Sonic Cinema

Sounds, Visions and Insights by Brian Skutle

The Dictator

Grade : B- Year : 2012 Director : Running Time : Genre :
Movie review score
B-

Sacha Baron Cohen is starting to get to the end of the line when it comes to comic creations such as Borat, Bruno, and now, Admiral General Aladeen. At least, it felt like it to me watching his and director Larry Charles’s latest stunt comedy. I mean, he can’t sneak up on people like he did in his revolutionary 2006 breakthrough, “Borat,” and honestly, watching his witty, deeply felt performance in Martin Scorsese’s “Hugo,” I don’t know how many more times I want to see Cohen try the same act over and over.
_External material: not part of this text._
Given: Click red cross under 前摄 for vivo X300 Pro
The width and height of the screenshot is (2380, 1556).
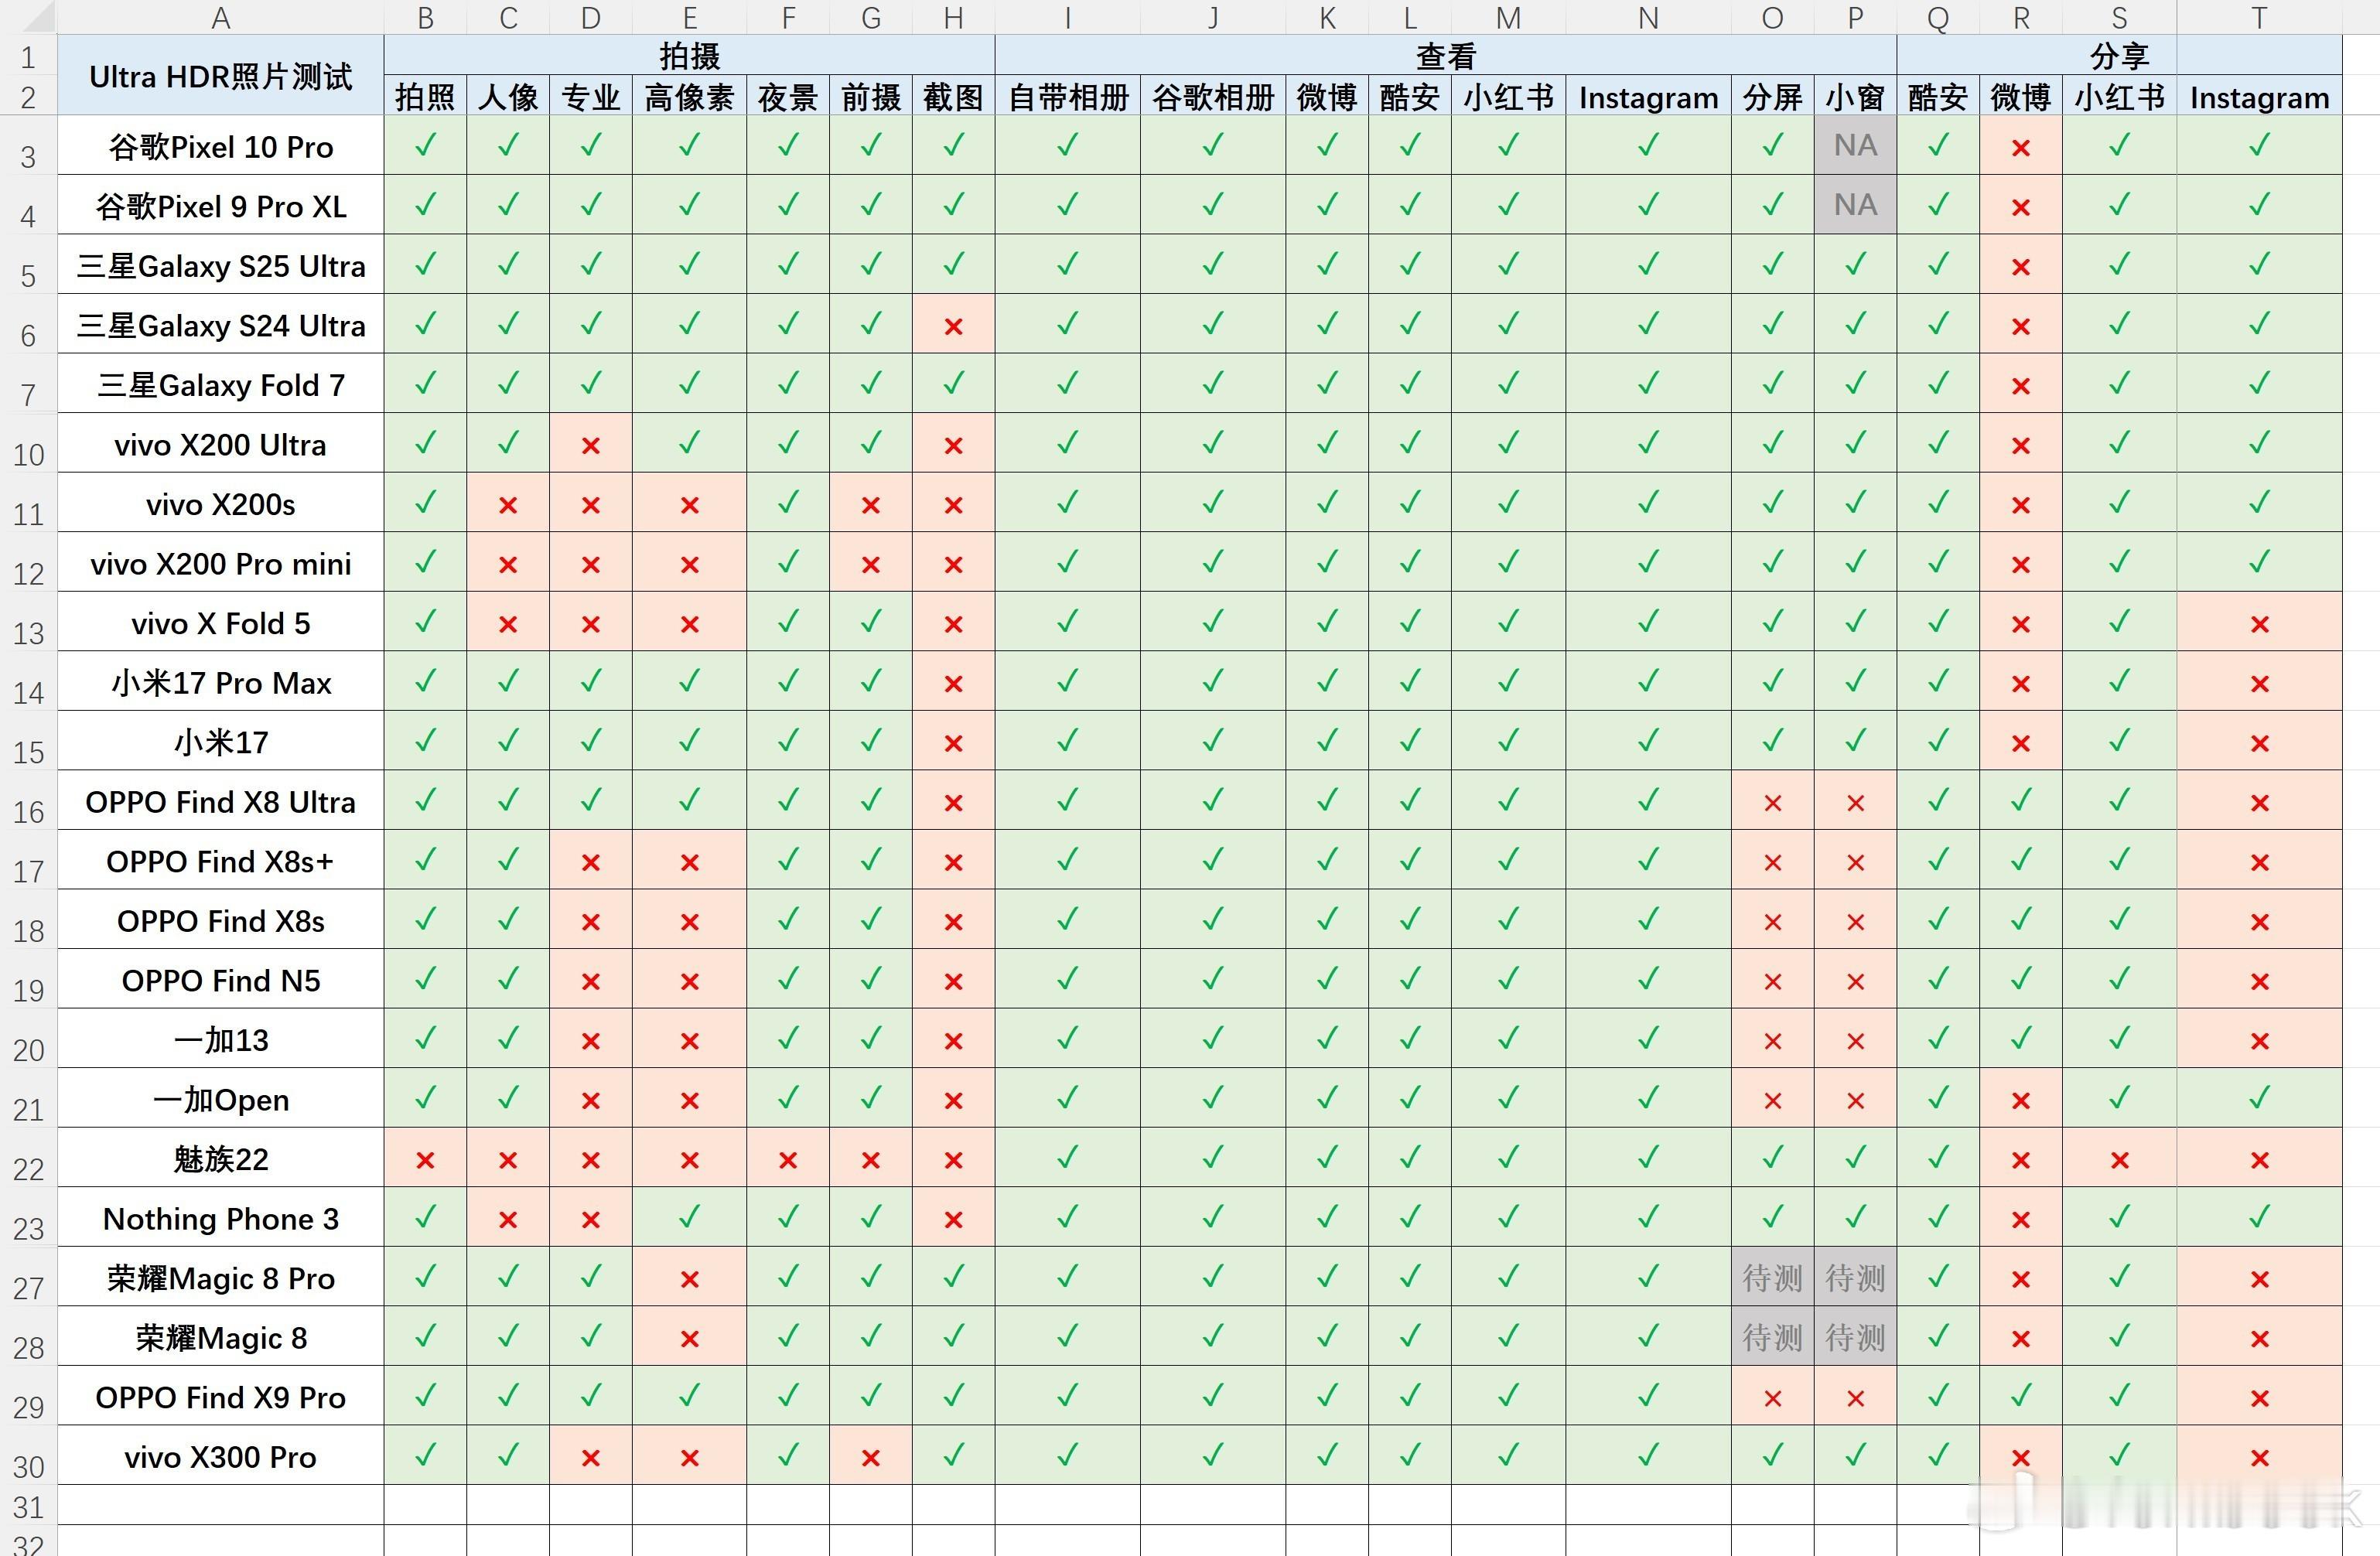Looking at the screenshot, I should pos(870,1458).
Here, Cohen plays the ruthless, ridiculous dictator of the fictional North African country of Wayida. Like so many before him, he has flounted UN sanctions and threats of military action from the United States in the hopes of building a nuclear arsenal as he oppresses his people. However, on the urging on his first-in-command (played by “Hugo” co-star Ben Kingsley), he makes a trek to New York City to speak to the UN before military action is taken. But it isn’t long before he is taken hostage, his beard shaven, and almost killed by his own people, leaving him alone to walk the streets of Manhattan, where he “befriends” a feminist American woman (Zoe, played by Anna Faris), who tries to get the sexist, racist Aladeen to adjust to life in American. However, Aladeen has other plans, especially when his dictatorship is at risk to falling, being replaced by, gasp, democracy.

Unlike “Borat” and “Bruno,” “The Dictator” is less of a mockumentary stunt than a straight-forward narrative comedy. Like “Bruno,” however, the humor is very scattershot– while all of it is pointed and blissfully satirical, it just doesn’t land as successfully as the biting, hilarious commentary that took us by surprise in “Borat.” That said, Cohen and Charles (who also directed the sly documentary, “Religulous”) have plenty of ridiculous, ridiculing humor left in them, especially when you hear great, Arab-tinged covers of famous American songs. Still, I’m looking forward to the day when Cohen gets this type of approach out of his system, and shows us what he’s really capable of as a performer.